The Pakistan army has sent 100 medical staff and 1,000 troops to the area to help with rescue efforts and has established a medical centre in one of the worst-affected villages, Tarteej. The Pakistan navy sent a ship carrying relief supplies to Gwadar, close to the Iranian border, and aircraft to ferry injured to Karachi and Ormara, a Baluchistan naval base.
Chinese Premier Li Keqiang offered emergency aid to Pakistan and sent a message of condolence to Pakistani Prime Minister Nawaz Sharif.
The scale of the territory involved is daunting. Awaran's population is scattered over an area of more than 21,000 square kilometres.
Baluchistan makes up about 45 per cent of Pakistan, but is the country's least populated and least developed province. On top of the difficult terrain, the area is rife with separatist and Islamist militants as well as bandits.
More than 60,000 people live within 50 kilometres of the epicentre, according to the UN disaster agency, mostly in easily collapsible mud homes.
Abdul Rasheed Baluch, a senior official in Awaran, said teams had worked through the night to try to retrieve bodies and survivors from the rubble.
"Around 90 per cent of houses in the district have been destroyed. Almost all the mud houses have collapsed," he said.
Tremors were felt on Tuesday as far away as New Delhi and even Dubai in the Gulf, while people in the Indian city of Ahmedabad near the border with Pakistan ran into the streets in panic.
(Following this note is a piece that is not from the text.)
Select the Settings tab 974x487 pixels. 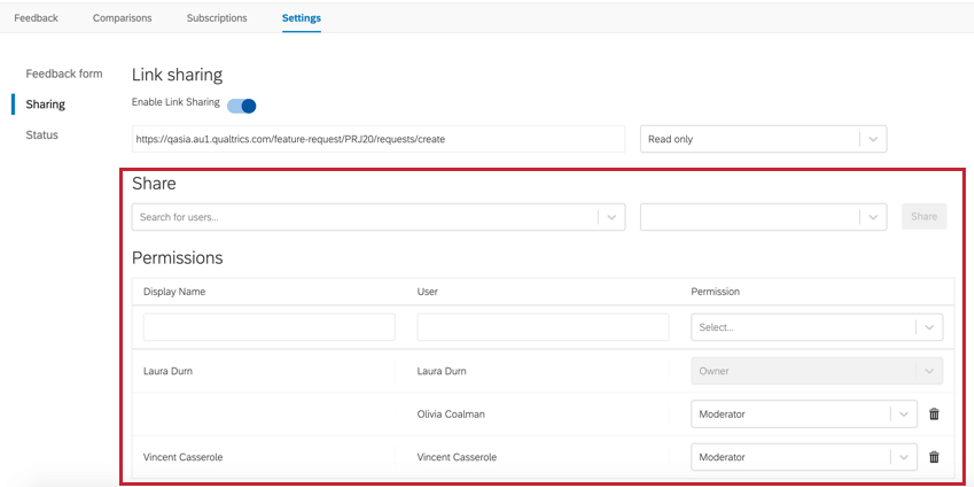(x=301, y=18)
Office workers in Pakistan's largest city Karachi rushed out of their buildings.
The quake caused a new island to appear about 220 metres off the coast at Gwadar, officials said, with astonished locals rushing to take a look.
"It looked very very strange to me and also a bit scary because suddenly a huge thing has emerged from the water," Muhammad Rustam said.
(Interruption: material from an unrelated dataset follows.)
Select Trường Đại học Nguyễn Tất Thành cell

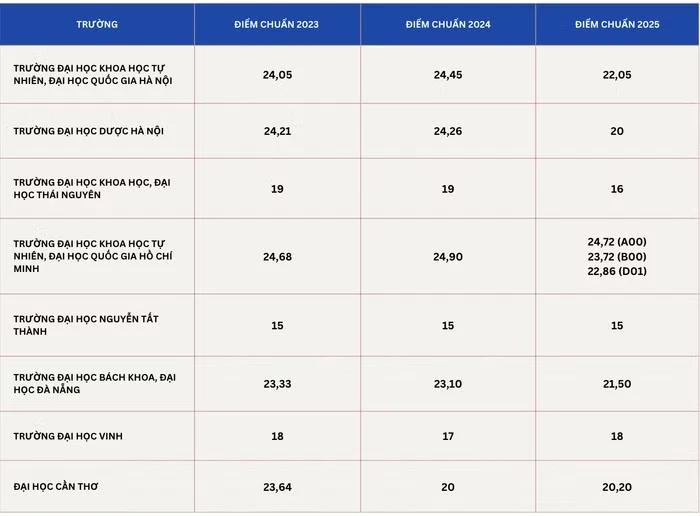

The National Institute of Oceanography has sent a team to survey the island, which stands about 20 metres high.
A spokesman for the National Disaster Management Authoriy said the island would not survive long because sea waves would eventually break it down.
"This is not a permanent structure, just a body of mud," Kamran Zia said. "It will disappear over time."
Experts said a similar small island appeared at the same place in the sea after a major quake in 1945 but disappeared some time after.